I wrote a simple util that periodically reads log files and saves the entries to a database. Not much code and seemingly works fine. But after running it on a big lump of logs today I found that it was not production ready … After the first job was finished chewing through all of the logs, the next 15 jobs would fire off, until no more connections could be established and the next job would fail with a SqlException. For the next five hours the app spewed out exceptions unnoticed until running out of memory.

The job was set up using the following cron trigger, “* */2 * * * ?”, which means “run every two minutes”. The weird thing is that after the first job was finished (which took approx. an hour) the remaining jobs would fire rapidly, one after another. This was unexpected, as I would think there had to be two minutes between each job.

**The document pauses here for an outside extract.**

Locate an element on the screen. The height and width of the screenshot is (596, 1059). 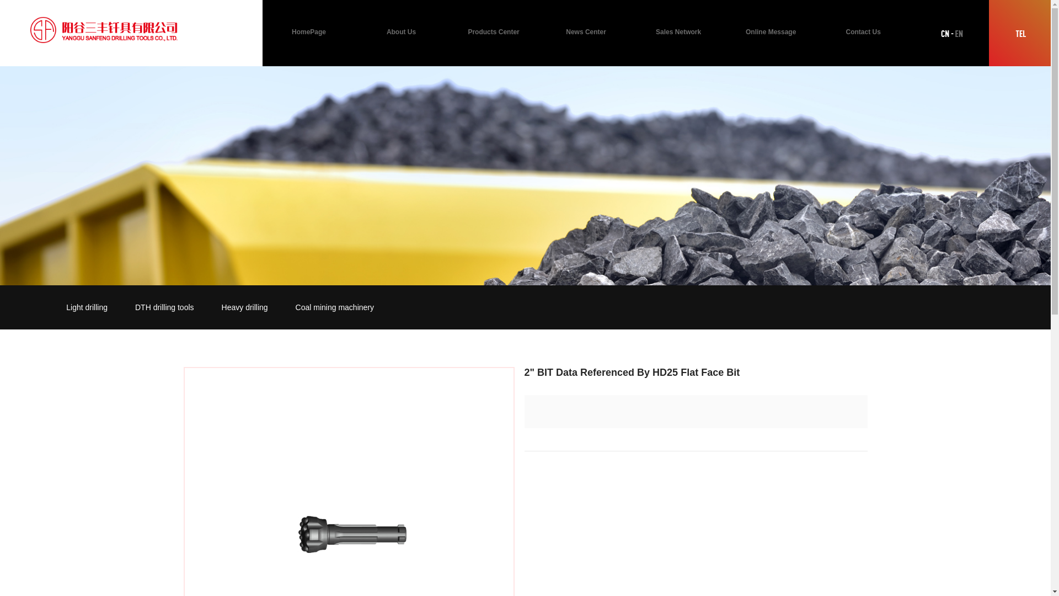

Now I wonder what could be wrong. I am guessing the reason is either in how I am using Hibernate and/or Quartz. Maybe I am not releasing the session as I should, or have misunderstood how Quartz schedules jobs?Or maybe I should inject the Hibernate factory into to the job, and not create it in each job? getCurrentSession() vs openSession()? No idea. I still do not understand why this should have any effect, as the jobs should release all resources on exit. Anyway, most of the relevant code is to be seen below.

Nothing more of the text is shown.